Eso no va a funcionar
Marcar distancias ya a primera vista y no hacer vida social con los demás no son las mejores maneras de integrarse en una sociedad
En los años en que me tocó trabajar en Londres, me llamaba la atención aquello que en mi mente yo denominaba «las parejas de tío chuli-boy y sierva enterrada en tela». Sucedía por toda la metrópoli, pero se percibía de manera muy acusada en el carísimo e irreal barrio de Knightsbridge, donde los plutócratas árabes casi han desterrado a los ingleses.
Allí se levanta el parque temático de los almacenes Harrods, que atraen a turistas de todo el planeta. La mayoría del público entra a fisgar, a recorrer el circo del supermercado con su lustrosa comida de cuento de hadas, y poco más. Los que sí compran artículos onerosos a saco son los asiáticos y árabes de pasta, que salen cargados con bolsas de marca mientras la inmensa mayoría de los españoles salimos con un sándwich, o acaso con una camiseta si hay saldos.
Por las aceras de Knightsbridge se repetía una escena. Delante, un fulano que parecía una especie de rapero extravagante en la gala de los Grammy. Un tío vestido con ropa de lujo hasta alcanzar el kitsch, atiborrado de logos, con gafas de sol tamaño pantalla de televisión con marca bien visible, gorra de béisbol llamativa, zapatillas prohibitivas y chillonas, con más goma que la rueda de un fórmula-1. Detrás, a un paso o dos, una especie de sombra humana, enlutada de arriba abajo, de la que solo se veían los ojos (o la cara, en las versiones más tolerantes). El tío se pavoneaba como un rico occidental moderno de gusto un poco hortera. Pero su mujer iba ataviada como una sumisa esposa del Medievo del desierto.

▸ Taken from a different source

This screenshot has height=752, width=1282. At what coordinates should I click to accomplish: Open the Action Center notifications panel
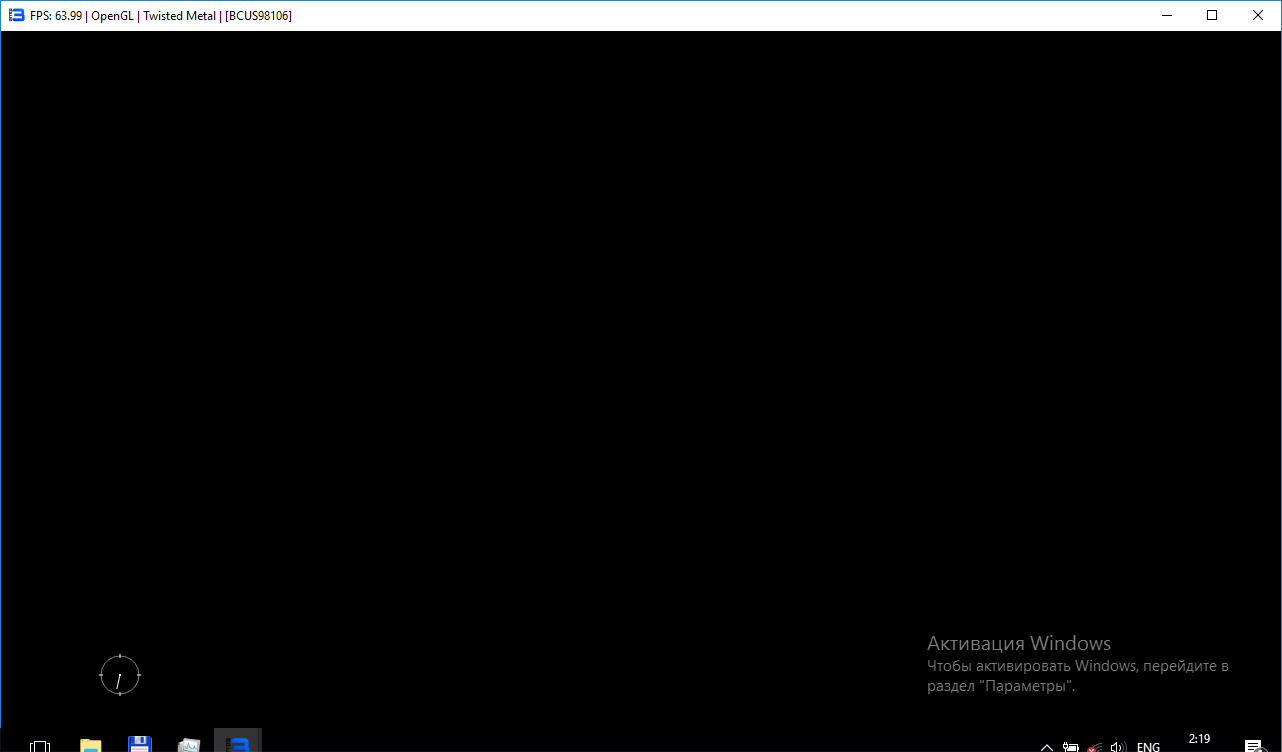[1252, 746]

Unos años después, esa estampa la veo ya de manera cotidiana en España. No de manera tan llamativa, pero en esencia es lo mismo. Este sábado lo observé dos veces en el barrio obrero contiguo a la estación de trenes de La Coruña. Un tipo en chándal y con gorra de béisbol y anillos, y al lado, una mujer tocada con el pañuelo musulmán. En el segundo caso, el chandalista de visera caminaba dos pasos por delante y la mujer con velo iba detrás con dos niños.
Siempre me asalta el mismo pensamiento ante ese tipo de escenas: esto no va a funcionar. ¿Por qué? Pues porque en lugar de integrarse de manera natural en la sociedad donde han elegido vivir están estableciendo innecesarias barreras de entrada. Allí donde fueres haz lo que vieres. Si esas mujeres jóvenes transitasen por sus ciudades y sus puestos de trabajo sin el distintivo del pañuelo –que muchas se ven forzadas a ponerse por imperativo familiar o de sus maridos– serían unas chicas más, no estarían enviando ya de entrada un mensaje de «yo soy diferente a ti», que en nada las ayuda ni nada les aporta.
Otro tanto sucede con ellos. Durante un tiempo trabajé en el polígono de Arteixo donde se asienta Inditex. Había una pequeña comunidad musulmana en el pueblo y algunos hombres iban a los bares locales. Pero siempre los vi hablando entre ellos, en una esquina con su té o sus cafés, nunca mezclándose en la francachela del ambiente local.
Conozco a muchos gallegos que emigraron a Argentina. Los de segunda generación que vienen de vacaciones a Galicia son ya más argentinos que el mate. Sienten un cariño romántico hacia la tierra de sus ancestros. Pero sus costumbres y su corazón están al 100 % con su país, Argentina. Eso se logra zambulléndote en la nación que te acoge, no llevándote en tu mochila prejuicios de otras latitudes.
Imagino que comentar todo esto, que supone una verdad elemental, resulta ‘fachosférico’ y políticamente incorrecto. Tal vez por eso jamás he escuchado una sola queja de nuestras pugnaces feministas de izquierdas sobre la situación de las mujeres musulmanas que aquí viven. Imagino que están demasiado ocupadas combatiendo problemas que no existen como para ocuparse de los reales.